Maundy Thursday remembers that when Jesus met with his disciples he gave them a new commandment, to love one another as he had loved them. Maundy comes from the Latin word mandatum; Christ's commandment, or mandate, that we should love one another.

What happens at St James's

On Maundy Thursday at St James's we celebrate a liturgy of contrasts as we reflect on Christ's loving service, and remember the night he was betrayed. We come to church to prepare ourselves for the sorrow and penitence of Good Friday and the promise of the joy of Easter and the Resurrection.

At the service there is a rich series of themes: humility and Christian service expressed by Christ’s washing of the disciples’ feet which the presiding priest enacts during the service; the institution of the Eucharist; the agony of Jesus in the Garden of Gethesemane before his arrest.

At the end of the service the sanctuary is stripped or all ornamentation as we recall Christ’s desolation and the congregation leave the church in darkness and silence as a mark of respect for what happened to Jesus. A watch is kept after the service for an hour reminding us of how Jesus kept watch in the Garden of Gethsemane.

Background

During the Last Supper Jesus broke the bread and poured the wine and shared them with his disciples. As he gave them to his disciples he told them to continue to do this to remember him; "Do this in remembrance of me". He said the bread was his body broken for them and the wine was his blood shed for them. Jesus was telling them that he was going to die and that when they shared bread and wine they should remember him. We continue to share bread (usually in the form of a wafer) and wine as part of our worship in church today in the celebration known as the Eucharist or Holy Communion.

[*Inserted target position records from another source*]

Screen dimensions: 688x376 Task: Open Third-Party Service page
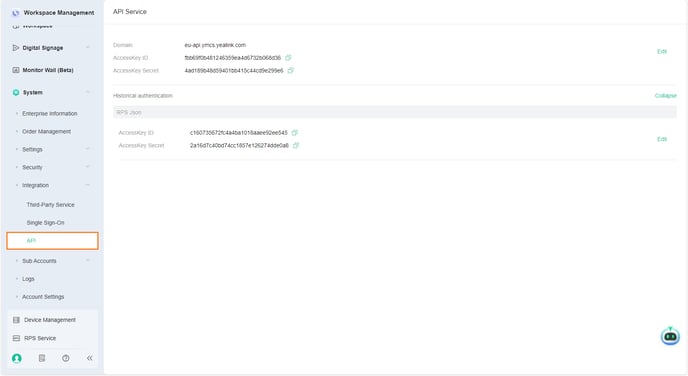click(50, 205)
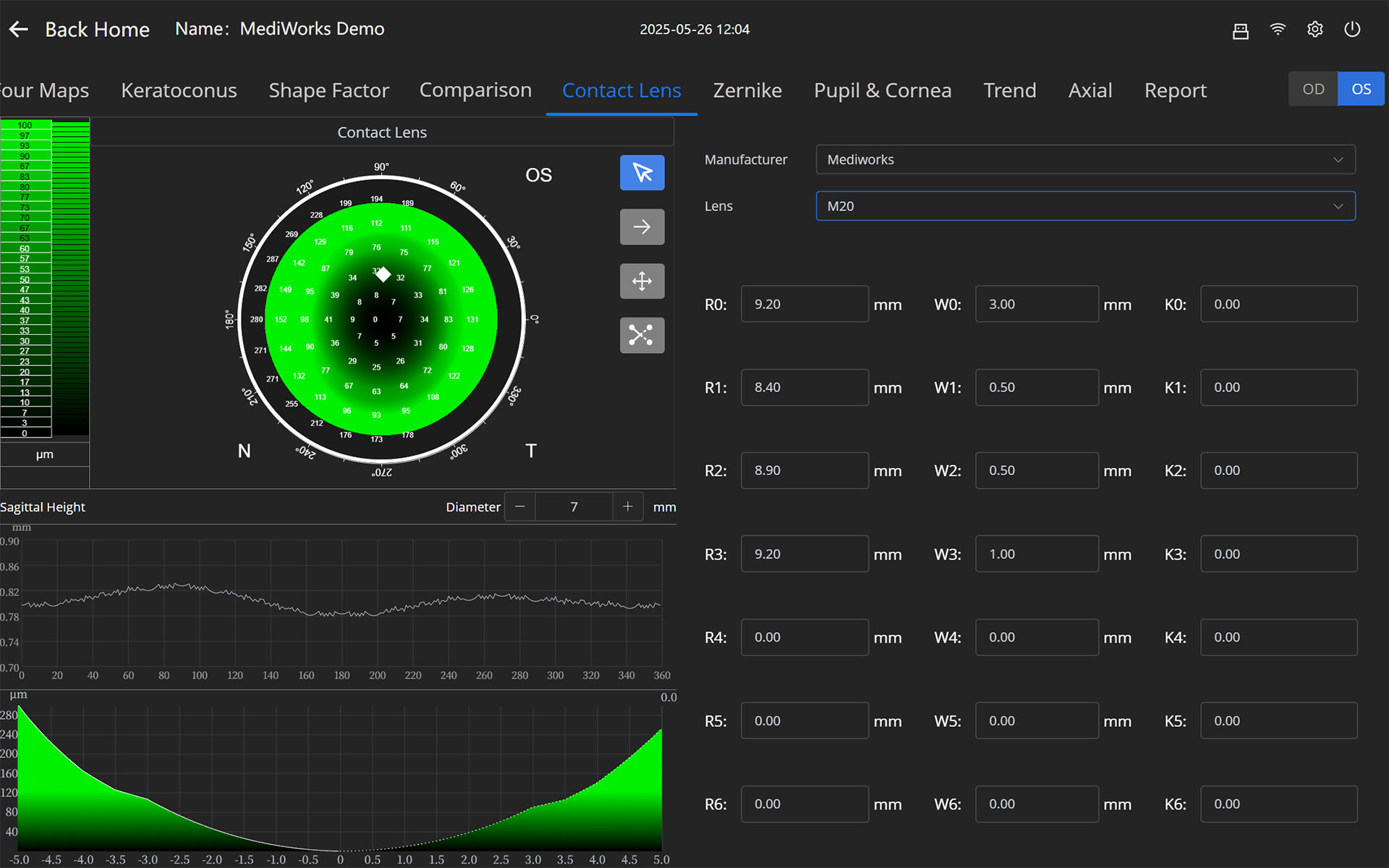Switch to the OD eye

(1313, 89)
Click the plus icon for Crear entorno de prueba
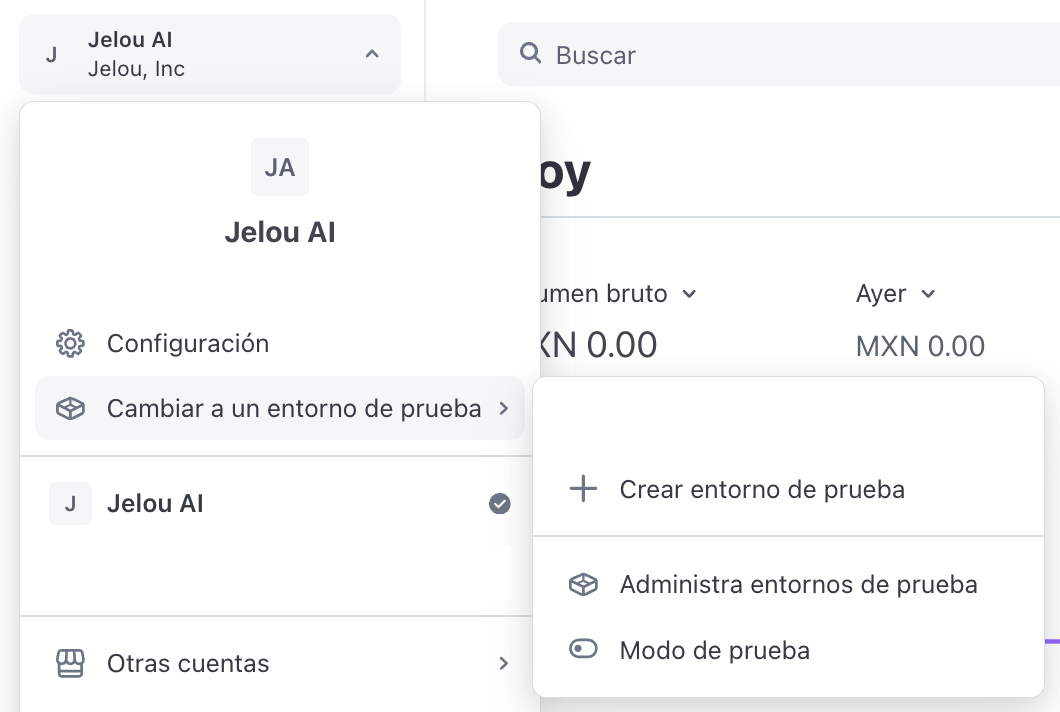Viewport: 1060px width, 712px height. (582, 489)

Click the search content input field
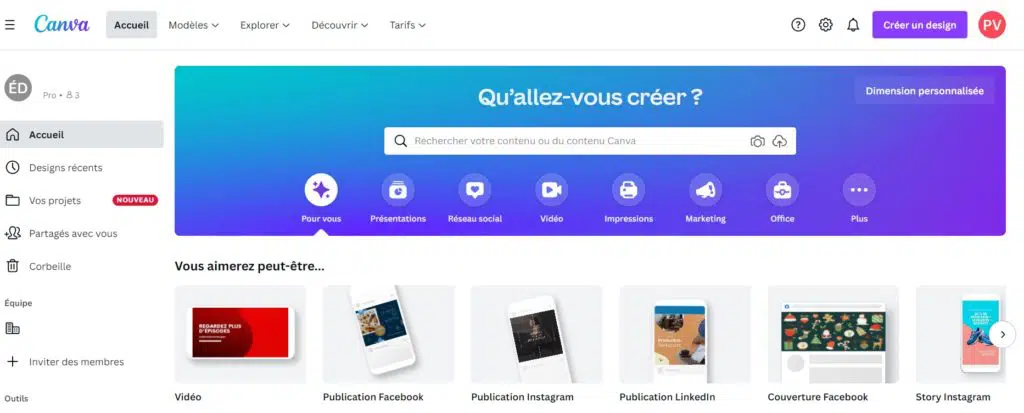580,141
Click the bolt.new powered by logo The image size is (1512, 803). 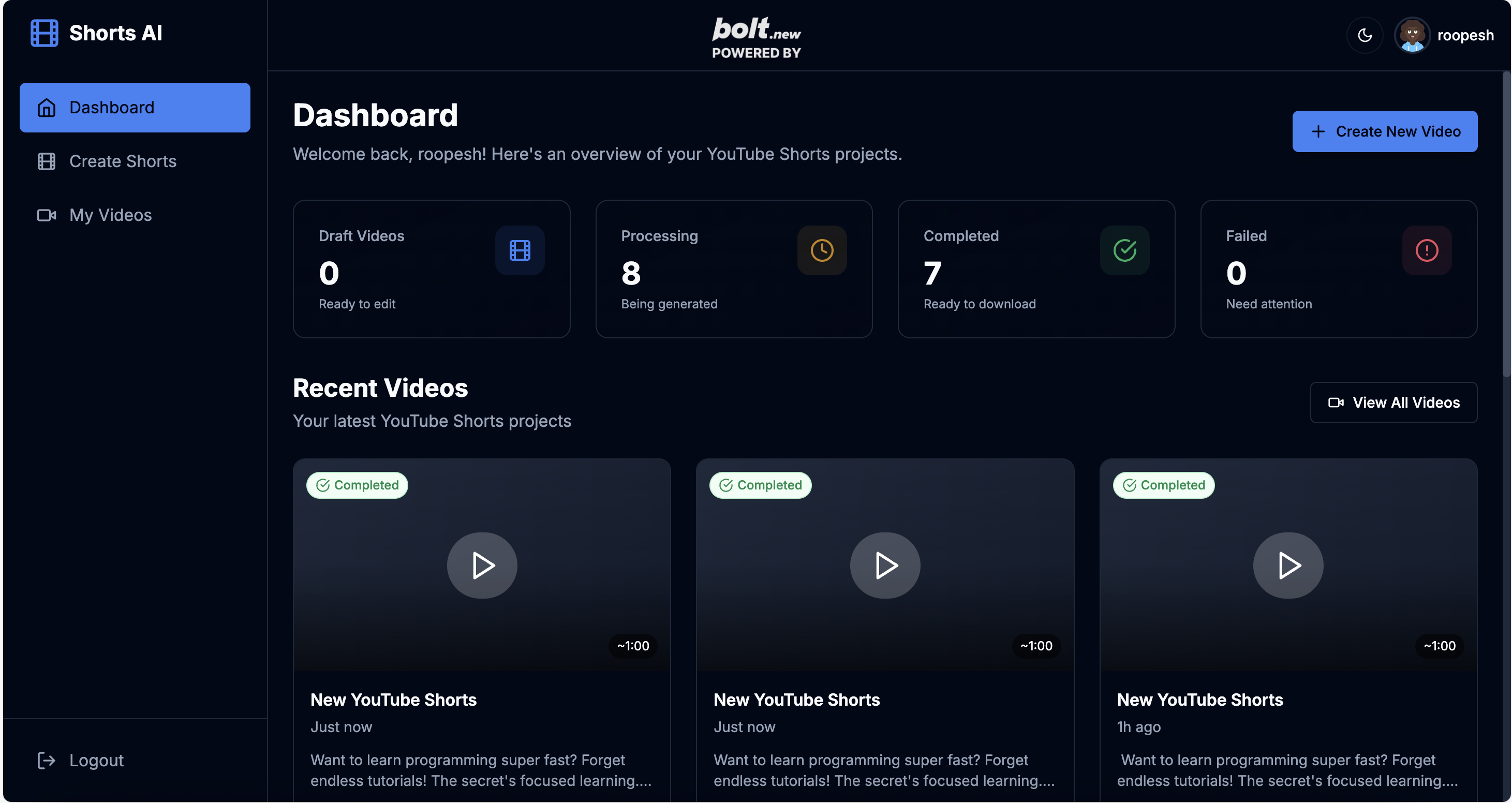(756, 36)
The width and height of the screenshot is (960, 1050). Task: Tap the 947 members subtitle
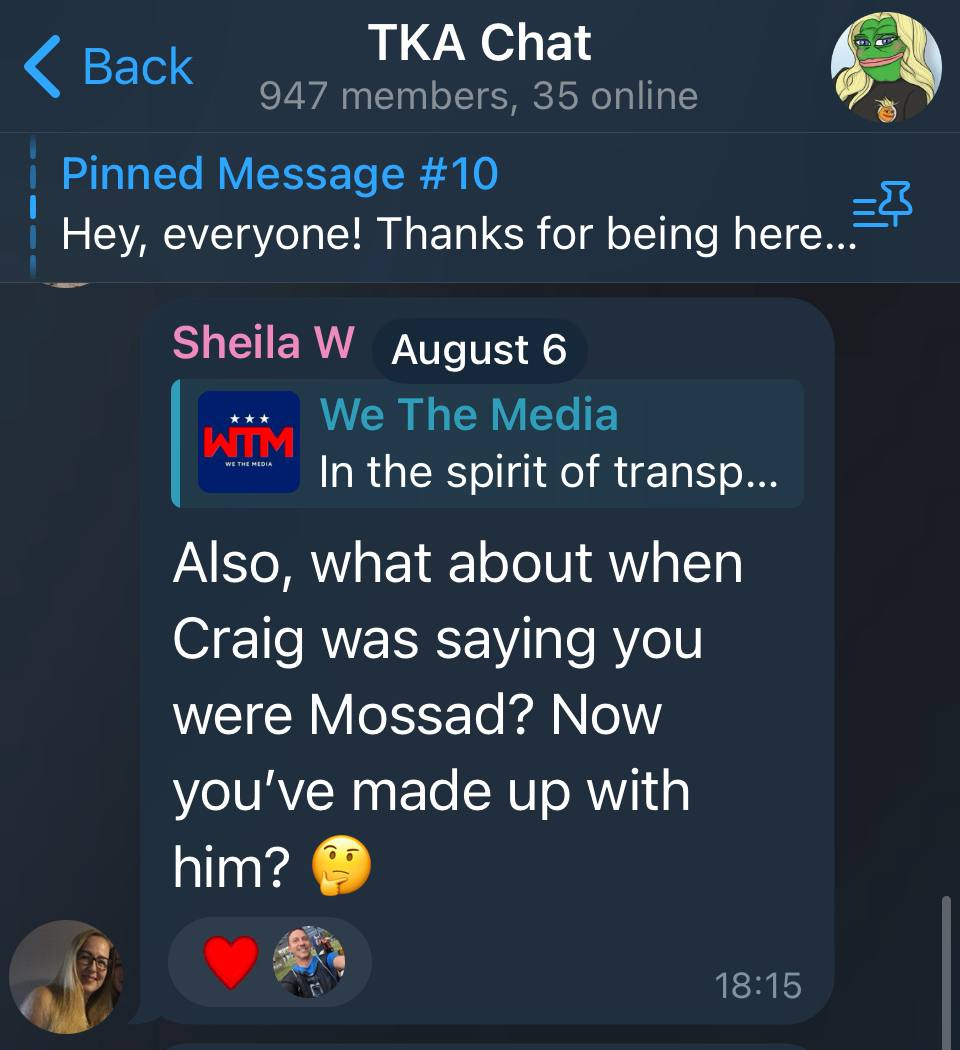click(479, 96)
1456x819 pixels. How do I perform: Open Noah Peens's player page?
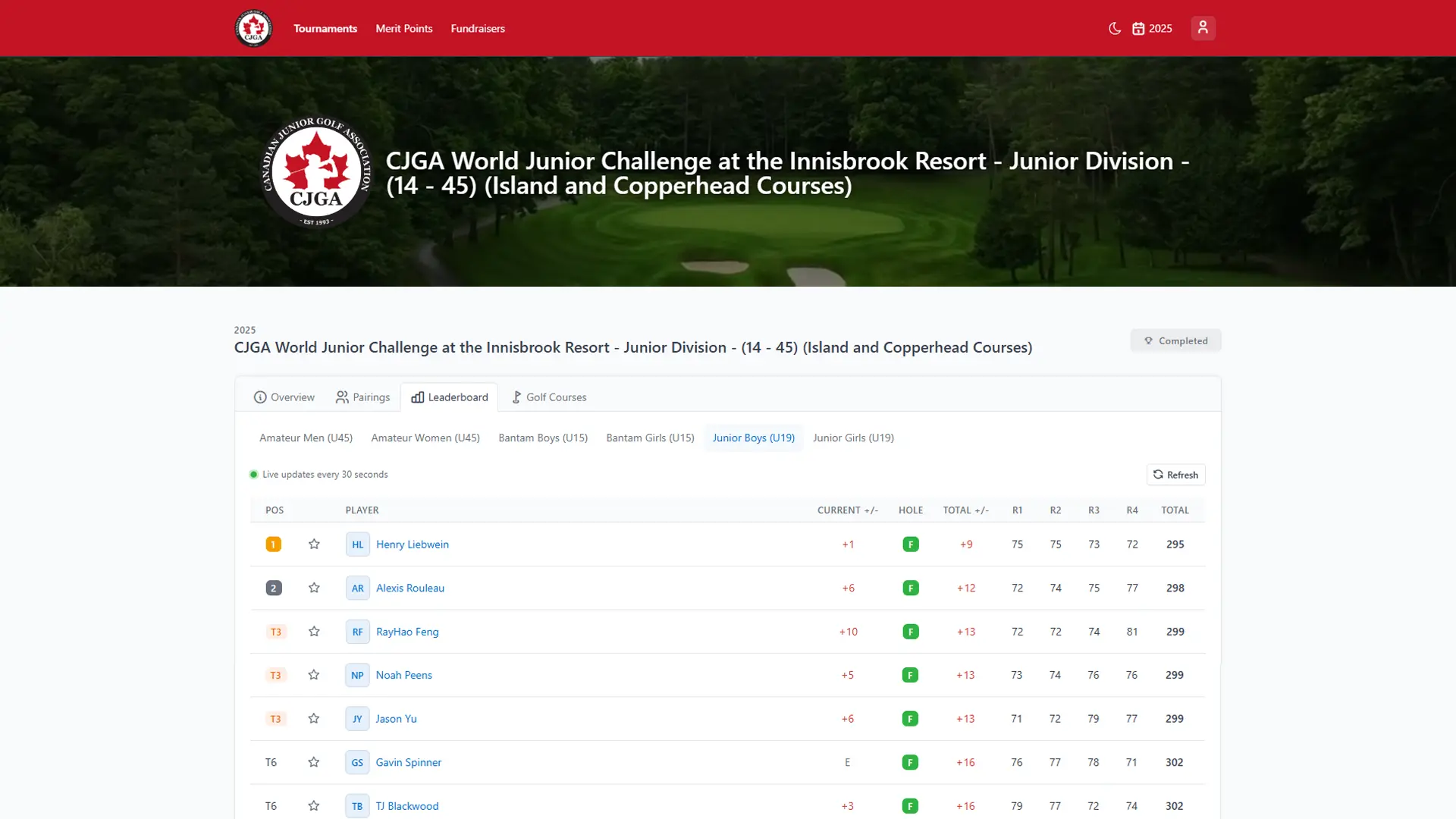(403, 675)
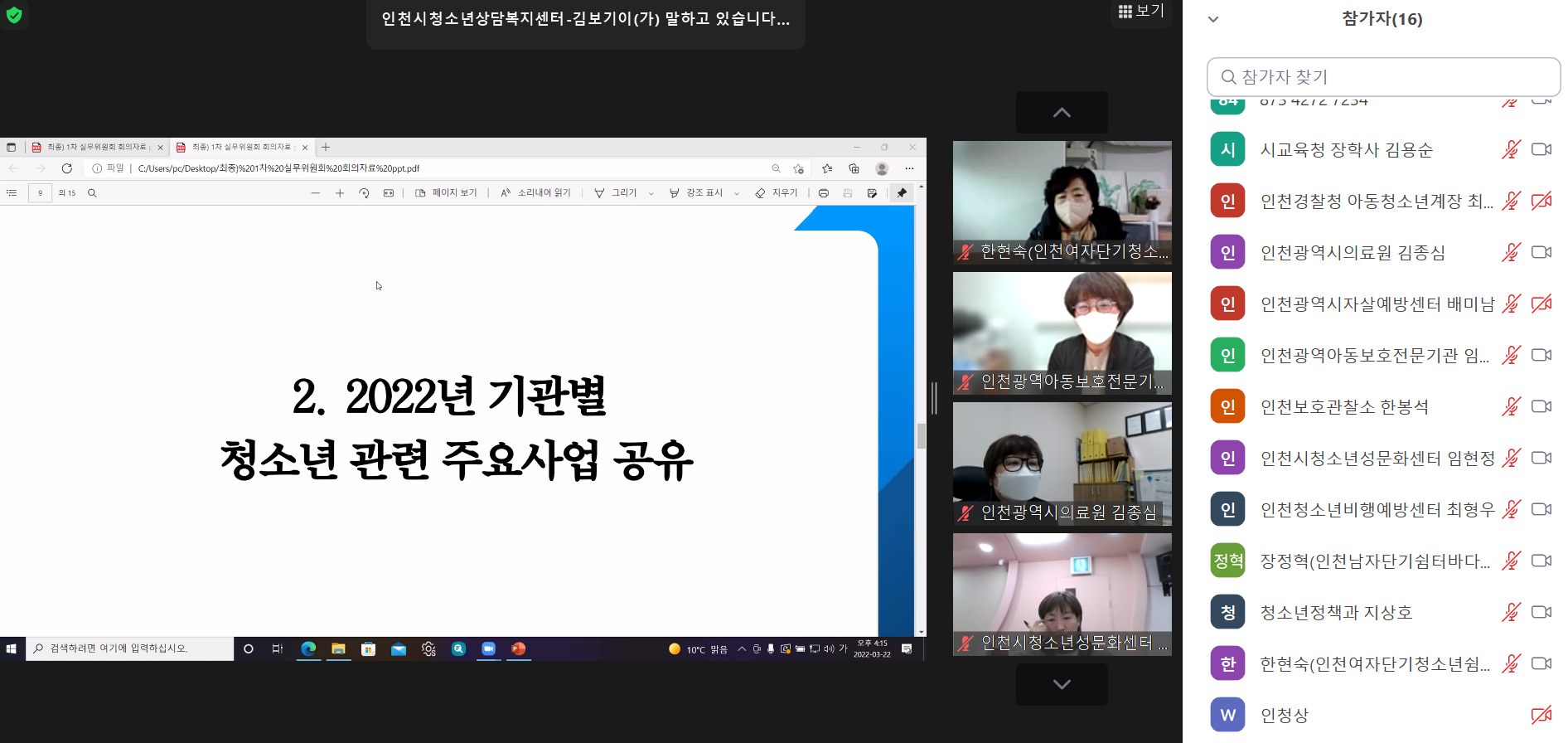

Jesus told the disciples that he would be betrayed by one of the men sitting at the table with them who turned out to be Judas Iscariot. After supper Jesus went to the garden of Gethsemane to pray and was later betrayed by Judas and arrested.

As a way of showing love for others, there was a custom in England before 1689 for the king or queen to wash the feet of the poor in Westminster Abbey every Maundy Thursday. They also gave them gifts of food and clothing. In Queen Victoria's time, men received clothing, shoes and stockings, and women 35 shillings. Today our Queen does not wash feet or give clothing. Instead she gives out Maundy money (coins specially made for this occasion) to a group of pensioners.